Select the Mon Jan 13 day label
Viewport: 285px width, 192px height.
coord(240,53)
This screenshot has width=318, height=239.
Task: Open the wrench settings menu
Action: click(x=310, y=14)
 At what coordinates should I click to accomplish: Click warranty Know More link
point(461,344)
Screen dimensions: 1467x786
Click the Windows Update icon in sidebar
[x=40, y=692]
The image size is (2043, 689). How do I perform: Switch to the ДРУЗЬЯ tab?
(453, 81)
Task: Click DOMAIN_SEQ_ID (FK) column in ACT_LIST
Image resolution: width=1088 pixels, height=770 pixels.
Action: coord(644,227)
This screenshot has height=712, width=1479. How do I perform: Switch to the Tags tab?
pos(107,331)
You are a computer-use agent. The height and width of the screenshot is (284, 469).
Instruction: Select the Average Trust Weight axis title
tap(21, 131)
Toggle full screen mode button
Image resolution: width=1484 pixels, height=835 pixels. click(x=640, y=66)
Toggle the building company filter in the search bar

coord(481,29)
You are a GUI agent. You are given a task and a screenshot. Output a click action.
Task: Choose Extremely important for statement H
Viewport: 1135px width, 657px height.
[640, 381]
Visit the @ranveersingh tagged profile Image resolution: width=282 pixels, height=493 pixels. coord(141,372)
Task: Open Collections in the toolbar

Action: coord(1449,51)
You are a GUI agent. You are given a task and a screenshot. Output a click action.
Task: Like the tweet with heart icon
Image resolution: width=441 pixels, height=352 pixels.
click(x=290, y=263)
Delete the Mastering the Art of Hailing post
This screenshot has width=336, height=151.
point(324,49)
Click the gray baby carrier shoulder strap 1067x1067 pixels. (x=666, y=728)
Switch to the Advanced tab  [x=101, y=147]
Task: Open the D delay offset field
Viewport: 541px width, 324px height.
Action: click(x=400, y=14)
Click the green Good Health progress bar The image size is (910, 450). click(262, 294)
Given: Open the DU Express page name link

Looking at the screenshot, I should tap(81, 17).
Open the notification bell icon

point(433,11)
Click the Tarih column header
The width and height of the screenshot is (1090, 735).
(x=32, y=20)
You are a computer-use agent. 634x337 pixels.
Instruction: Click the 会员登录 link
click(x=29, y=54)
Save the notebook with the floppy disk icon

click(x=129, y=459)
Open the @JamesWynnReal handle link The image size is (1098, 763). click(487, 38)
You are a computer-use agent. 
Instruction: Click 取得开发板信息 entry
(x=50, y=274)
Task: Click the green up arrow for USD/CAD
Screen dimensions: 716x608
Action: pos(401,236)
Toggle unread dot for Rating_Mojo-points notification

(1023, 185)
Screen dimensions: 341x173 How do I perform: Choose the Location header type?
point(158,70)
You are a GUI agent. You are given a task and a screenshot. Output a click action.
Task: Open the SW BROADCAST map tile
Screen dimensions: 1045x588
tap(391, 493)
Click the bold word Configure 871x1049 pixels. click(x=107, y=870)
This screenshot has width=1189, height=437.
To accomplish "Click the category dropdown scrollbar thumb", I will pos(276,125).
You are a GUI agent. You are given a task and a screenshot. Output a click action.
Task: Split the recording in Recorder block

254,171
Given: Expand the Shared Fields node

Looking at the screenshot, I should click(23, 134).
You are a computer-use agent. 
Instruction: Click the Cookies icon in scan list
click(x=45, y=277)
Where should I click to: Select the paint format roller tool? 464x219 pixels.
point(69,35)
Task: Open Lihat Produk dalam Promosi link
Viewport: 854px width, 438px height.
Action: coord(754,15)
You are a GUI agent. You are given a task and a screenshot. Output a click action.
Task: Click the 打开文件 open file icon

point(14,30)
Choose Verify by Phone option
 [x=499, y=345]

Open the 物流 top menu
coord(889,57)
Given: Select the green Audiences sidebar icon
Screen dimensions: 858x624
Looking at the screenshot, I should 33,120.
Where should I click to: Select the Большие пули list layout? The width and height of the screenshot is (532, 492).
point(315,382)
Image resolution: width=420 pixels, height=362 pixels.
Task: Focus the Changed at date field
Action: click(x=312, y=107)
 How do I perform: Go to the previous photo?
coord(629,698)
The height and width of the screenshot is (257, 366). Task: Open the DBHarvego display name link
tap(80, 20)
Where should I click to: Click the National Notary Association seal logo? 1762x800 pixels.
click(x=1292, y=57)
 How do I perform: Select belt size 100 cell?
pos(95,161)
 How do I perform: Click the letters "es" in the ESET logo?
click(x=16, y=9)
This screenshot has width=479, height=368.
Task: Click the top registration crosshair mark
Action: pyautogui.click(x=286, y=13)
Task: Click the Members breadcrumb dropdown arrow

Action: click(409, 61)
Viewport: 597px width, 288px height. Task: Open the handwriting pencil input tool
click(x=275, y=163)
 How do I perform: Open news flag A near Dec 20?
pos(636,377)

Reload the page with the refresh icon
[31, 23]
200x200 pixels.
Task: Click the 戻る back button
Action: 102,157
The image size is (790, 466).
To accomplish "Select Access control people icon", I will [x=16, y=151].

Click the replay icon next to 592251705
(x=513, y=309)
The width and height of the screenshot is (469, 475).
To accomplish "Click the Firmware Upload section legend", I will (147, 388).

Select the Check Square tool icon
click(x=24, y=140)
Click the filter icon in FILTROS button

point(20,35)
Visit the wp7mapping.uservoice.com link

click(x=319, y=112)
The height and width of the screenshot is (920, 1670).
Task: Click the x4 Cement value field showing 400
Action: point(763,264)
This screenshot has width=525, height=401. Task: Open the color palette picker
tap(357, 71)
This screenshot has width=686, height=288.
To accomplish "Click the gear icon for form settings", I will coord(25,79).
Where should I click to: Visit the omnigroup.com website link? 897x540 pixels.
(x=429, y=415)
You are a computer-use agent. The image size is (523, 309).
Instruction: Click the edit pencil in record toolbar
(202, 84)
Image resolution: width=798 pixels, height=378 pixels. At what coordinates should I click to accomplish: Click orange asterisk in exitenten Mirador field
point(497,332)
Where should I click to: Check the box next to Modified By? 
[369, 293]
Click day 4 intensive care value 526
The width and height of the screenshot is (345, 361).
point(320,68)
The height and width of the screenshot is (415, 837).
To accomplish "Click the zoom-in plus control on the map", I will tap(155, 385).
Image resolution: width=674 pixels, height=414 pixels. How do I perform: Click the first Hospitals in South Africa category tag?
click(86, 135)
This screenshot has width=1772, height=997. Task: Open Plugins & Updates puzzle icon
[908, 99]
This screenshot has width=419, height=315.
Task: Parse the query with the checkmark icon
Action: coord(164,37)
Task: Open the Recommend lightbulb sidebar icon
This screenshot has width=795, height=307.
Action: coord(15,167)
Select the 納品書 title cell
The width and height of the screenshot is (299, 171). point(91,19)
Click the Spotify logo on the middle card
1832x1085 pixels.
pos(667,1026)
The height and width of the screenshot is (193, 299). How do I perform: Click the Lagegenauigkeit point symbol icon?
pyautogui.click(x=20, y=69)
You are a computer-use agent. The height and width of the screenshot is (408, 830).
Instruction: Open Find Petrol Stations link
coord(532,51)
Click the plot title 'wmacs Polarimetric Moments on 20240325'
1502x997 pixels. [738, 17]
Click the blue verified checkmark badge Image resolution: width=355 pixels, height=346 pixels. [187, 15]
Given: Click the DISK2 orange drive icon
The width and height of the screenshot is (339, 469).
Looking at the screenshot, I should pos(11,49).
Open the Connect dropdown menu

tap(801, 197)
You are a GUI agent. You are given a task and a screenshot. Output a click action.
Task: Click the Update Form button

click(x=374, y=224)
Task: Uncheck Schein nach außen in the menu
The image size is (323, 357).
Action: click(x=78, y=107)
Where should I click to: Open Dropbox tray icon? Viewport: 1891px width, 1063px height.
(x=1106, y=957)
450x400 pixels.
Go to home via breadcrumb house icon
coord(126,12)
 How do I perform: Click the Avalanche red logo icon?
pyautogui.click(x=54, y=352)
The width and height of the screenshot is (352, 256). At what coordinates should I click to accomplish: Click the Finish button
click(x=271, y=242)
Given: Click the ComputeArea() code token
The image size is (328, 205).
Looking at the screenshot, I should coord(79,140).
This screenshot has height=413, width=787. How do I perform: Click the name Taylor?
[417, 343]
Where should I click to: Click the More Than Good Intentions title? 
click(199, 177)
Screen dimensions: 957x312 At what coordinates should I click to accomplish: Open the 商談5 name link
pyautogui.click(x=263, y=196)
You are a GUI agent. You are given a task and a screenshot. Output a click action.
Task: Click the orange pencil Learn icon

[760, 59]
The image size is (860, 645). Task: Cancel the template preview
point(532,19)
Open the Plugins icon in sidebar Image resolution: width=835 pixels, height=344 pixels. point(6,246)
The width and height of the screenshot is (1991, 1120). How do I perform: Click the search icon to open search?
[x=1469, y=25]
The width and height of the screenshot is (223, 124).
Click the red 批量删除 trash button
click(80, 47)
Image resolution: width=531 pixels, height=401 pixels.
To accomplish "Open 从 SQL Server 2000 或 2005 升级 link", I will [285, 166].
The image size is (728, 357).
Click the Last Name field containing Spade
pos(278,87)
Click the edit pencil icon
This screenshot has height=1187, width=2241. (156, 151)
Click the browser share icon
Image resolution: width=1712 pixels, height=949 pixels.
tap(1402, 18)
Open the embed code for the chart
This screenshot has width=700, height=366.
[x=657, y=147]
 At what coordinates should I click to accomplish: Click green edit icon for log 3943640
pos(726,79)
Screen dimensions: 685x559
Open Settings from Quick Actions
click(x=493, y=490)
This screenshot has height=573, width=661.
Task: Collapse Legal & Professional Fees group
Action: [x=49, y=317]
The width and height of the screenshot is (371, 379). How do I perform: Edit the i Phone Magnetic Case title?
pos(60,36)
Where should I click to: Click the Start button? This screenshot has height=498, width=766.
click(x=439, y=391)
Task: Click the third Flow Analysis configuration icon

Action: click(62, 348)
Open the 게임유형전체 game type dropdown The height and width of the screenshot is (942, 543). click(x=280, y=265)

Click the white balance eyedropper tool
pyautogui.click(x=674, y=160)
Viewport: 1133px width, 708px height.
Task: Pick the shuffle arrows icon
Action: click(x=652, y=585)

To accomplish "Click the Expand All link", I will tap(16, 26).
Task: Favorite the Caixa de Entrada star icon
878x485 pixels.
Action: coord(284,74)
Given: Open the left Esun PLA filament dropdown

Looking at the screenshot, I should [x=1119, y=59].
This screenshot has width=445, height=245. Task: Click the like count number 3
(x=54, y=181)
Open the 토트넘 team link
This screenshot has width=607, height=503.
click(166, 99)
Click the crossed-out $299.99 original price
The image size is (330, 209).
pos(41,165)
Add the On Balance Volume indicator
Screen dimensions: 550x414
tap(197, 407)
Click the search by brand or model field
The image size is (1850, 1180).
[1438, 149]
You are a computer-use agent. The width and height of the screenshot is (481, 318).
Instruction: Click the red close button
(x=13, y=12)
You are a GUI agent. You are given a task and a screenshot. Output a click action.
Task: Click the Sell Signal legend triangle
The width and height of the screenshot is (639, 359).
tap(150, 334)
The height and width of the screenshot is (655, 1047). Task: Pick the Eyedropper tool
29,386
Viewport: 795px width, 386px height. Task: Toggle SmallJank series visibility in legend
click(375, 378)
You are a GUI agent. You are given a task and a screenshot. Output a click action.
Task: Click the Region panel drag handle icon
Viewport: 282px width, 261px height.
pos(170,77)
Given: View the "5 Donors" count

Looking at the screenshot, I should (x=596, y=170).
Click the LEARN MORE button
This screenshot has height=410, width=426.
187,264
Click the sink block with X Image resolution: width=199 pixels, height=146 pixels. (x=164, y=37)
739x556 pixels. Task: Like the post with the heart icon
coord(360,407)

------------------------------------------------------------

_Exercise details_. List every line of the data above that contains the string "Plugins", matching case exactly.

_Response below_.
This screenshot has width=1772, height=997. Task: Open Plugins & Updates puzzle icon
Open the Plugins icon in sidebar Image resolution: width=835 pixels, height=344 pixels. point(6,246)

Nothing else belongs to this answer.